*** DATASET EXCERPTS

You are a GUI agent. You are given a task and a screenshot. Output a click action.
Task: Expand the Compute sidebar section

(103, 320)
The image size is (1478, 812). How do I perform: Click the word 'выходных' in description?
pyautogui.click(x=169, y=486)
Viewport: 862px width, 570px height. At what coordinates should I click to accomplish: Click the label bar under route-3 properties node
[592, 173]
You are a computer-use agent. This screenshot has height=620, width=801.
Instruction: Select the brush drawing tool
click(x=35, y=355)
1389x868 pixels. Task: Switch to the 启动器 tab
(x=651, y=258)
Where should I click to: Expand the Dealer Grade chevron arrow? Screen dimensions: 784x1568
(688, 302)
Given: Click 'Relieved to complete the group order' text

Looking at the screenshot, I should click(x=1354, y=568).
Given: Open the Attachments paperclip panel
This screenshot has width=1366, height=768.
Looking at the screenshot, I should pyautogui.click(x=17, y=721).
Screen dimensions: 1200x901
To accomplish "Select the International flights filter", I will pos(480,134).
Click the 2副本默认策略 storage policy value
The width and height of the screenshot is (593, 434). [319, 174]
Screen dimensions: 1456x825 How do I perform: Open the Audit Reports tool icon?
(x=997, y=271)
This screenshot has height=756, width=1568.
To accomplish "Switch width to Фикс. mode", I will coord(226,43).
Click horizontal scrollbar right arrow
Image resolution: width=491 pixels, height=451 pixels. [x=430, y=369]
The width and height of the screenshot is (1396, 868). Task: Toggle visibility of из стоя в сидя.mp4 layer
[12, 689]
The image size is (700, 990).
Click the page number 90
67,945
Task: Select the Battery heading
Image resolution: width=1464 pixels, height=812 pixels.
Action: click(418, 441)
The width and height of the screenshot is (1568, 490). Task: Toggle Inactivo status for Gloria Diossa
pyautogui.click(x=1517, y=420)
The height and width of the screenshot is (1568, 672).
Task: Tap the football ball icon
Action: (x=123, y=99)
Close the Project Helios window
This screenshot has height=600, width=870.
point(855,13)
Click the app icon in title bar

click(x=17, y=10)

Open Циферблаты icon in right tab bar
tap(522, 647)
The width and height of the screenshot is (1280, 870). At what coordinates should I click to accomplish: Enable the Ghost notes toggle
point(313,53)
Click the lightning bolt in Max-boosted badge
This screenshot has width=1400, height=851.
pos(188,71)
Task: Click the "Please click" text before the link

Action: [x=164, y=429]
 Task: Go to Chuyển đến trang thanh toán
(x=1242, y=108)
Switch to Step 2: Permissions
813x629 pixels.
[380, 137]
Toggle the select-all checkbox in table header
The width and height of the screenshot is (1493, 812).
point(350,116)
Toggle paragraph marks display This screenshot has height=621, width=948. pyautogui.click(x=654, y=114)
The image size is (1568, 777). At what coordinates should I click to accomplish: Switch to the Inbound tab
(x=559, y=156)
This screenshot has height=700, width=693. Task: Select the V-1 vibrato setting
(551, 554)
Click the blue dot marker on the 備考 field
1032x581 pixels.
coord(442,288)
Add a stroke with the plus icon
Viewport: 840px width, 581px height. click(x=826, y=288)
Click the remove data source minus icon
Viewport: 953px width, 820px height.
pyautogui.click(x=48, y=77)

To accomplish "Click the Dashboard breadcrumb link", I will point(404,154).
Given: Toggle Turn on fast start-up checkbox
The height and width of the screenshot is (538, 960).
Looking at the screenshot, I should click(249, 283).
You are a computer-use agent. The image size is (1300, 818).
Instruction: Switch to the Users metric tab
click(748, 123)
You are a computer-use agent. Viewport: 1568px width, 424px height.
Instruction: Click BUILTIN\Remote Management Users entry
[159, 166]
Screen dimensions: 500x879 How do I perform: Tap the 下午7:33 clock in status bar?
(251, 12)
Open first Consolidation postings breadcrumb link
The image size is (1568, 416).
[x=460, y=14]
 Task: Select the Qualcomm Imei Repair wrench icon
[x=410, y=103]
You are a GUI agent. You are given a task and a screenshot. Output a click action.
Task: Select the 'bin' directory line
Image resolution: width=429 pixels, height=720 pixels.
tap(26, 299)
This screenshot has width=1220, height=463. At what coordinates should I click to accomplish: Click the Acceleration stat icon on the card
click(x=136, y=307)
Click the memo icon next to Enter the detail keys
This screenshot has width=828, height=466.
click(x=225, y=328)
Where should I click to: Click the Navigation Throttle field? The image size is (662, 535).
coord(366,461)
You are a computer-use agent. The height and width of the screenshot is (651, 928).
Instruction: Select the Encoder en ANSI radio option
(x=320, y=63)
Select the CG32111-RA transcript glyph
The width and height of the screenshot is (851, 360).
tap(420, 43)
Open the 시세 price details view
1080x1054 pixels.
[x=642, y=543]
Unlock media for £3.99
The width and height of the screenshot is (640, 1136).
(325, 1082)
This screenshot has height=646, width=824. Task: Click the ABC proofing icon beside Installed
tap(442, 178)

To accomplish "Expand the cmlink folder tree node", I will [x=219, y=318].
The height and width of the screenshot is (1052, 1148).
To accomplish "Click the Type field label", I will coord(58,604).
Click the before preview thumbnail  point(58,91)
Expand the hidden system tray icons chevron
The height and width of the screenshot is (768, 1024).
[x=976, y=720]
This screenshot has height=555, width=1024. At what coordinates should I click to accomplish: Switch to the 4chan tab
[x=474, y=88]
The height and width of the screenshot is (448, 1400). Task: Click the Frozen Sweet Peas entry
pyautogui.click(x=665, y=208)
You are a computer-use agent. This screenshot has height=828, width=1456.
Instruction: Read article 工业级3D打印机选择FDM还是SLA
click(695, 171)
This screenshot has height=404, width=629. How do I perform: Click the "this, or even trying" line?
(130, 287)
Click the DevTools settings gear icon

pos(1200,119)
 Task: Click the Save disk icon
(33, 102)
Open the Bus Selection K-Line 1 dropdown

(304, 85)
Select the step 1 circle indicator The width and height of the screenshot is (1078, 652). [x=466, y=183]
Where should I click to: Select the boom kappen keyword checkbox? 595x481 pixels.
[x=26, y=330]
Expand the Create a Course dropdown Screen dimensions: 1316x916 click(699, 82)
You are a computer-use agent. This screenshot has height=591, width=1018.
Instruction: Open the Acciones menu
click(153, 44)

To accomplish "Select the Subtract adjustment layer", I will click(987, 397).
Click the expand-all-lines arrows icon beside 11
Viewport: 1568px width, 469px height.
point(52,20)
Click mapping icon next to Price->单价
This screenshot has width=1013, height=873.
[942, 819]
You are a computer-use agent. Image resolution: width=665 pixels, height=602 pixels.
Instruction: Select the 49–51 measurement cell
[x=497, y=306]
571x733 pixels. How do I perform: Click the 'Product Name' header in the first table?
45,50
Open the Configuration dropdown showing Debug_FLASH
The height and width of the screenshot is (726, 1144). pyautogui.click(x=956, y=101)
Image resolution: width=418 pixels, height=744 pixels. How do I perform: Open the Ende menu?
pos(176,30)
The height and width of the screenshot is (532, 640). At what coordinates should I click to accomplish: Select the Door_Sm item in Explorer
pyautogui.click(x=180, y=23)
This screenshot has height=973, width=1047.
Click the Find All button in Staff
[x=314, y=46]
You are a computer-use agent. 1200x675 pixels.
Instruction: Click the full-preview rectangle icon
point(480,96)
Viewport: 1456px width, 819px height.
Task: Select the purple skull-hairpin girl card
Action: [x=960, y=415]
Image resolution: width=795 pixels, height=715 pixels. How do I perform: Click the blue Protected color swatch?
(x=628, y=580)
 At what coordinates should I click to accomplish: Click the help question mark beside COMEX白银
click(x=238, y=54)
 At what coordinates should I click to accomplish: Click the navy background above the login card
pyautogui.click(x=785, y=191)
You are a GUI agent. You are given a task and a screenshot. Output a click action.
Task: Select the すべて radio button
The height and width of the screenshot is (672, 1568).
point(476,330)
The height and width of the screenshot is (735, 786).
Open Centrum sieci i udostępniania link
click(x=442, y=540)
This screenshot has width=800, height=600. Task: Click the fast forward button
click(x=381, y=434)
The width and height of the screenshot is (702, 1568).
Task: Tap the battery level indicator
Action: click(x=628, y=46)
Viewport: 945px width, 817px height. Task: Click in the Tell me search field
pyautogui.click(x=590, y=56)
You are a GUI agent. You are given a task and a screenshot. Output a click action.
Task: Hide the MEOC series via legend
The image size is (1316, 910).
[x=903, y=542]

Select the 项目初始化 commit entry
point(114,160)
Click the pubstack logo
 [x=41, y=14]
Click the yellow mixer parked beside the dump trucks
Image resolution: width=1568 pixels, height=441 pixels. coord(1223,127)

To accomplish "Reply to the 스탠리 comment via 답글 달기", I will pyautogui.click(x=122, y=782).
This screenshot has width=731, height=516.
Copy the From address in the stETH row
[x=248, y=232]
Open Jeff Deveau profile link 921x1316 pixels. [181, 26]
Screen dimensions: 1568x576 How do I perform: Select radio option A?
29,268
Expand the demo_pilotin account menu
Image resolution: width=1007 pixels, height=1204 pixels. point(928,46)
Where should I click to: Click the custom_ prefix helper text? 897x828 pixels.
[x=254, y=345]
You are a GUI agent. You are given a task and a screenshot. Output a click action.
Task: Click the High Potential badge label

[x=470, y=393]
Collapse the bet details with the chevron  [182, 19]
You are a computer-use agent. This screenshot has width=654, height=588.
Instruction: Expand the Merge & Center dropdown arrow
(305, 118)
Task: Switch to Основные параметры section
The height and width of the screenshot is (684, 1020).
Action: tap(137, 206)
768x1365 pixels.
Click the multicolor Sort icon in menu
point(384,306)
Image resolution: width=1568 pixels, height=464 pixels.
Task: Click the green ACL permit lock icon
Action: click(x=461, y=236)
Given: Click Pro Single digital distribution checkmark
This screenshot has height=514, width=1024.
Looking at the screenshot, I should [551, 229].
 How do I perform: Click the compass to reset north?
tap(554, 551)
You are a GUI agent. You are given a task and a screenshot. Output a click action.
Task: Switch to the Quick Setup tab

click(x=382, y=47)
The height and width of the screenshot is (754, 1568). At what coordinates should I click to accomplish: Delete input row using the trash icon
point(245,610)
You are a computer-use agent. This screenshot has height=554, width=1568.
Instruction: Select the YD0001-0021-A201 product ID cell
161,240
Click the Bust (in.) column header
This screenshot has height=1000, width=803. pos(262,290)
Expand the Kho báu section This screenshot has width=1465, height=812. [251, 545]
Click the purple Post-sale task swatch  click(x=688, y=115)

******

TASK DESCRIPTION - Above this task is a listing. Restate, word for word and with nothing added, the lines from the one with "At what coordinates should I click to accomplish: Click the help" through the one with "The height and width of the screenshot is (735, 786).".

SOLUTION -
 At what coordinates should I click to accomplish: Click the help question mark beside COMEX白银
click(x=238, y=54)
 At what coordinates should I click to accomplish: Click the navy background above the login card
pyautogui.click(x=785, y=191)
You are a GUI agent. You are given a task and a screenshot. Output a click action.
Task: Select the すべて radio button
The height and width of the screenshot is (672, 1568).
point(476,330)
The height and width of the screenshot is (735, 786).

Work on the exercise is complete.